Thursday, October 25, 2007

Spend $1 million, get $15 million back: Restoring the Milwaukee Housing Trust Fund

This entry is from Tracy Straub, new Housing and Services Project Leader for the Milwaukee Aging Consortium. The Housing and Service Project is a multi-faceted effort to promote housing and service options that result in livable communities for older adults.

Today, Tracy shares information about the Milwaukee Housing Trust Fund, which was created but then only partially funded.


In November 2006, the Milwaukee Common Council created and Mayor Barrett signed legislation creating the Milwaukee Housing Trust Fund (HTF). Under the trust fund guidelines, 25% of the trust fund's dollars will be used to develop housing and provide services for people who are homeless, 35% will be used to develop or rehabilitate rental housing, 25% will be used to create and maintain home ownership, and the remaining 15% of the fund will be "flexible" and used for other housing needs.

For 2007, the city committed $2.5 million to the HTF to be raised by issuance of a general obligation bond.

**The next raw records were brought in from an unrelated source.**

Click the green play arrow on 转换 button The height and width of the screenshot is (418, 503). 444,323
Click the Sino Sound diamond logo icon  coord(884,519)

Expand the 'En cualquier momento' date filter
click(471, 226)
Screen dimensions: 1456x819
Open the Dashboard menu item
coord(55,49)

The response by housing developers has surpassed all expectations. The HTF has received 21 funding requests totaling more than $5.6 million. More importantly, the applicants would bring to the table $85 million dollars in matching funds.

In other words, for every $1 the city funds an additional $15 is invested from other sources.

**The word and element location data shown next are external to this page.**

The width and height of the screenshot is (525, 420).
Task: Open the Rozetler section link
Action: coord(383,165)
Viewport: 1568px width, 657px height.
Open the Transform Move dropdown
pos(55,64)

As proposed in the original legislation, it was anticipated that the city would contribute an additional $1 million to the HTF in 2008. Unfortunately, the Mayor’s 2008 budget reduces funding for the HTF to $400,000. After making the bond payment, this will leave $160,000 available to fund projects in 2008. Clearly, the proposed funding is not anywhere near the originally anticipated amount and woefully inadequate to support affordable housing development in the city.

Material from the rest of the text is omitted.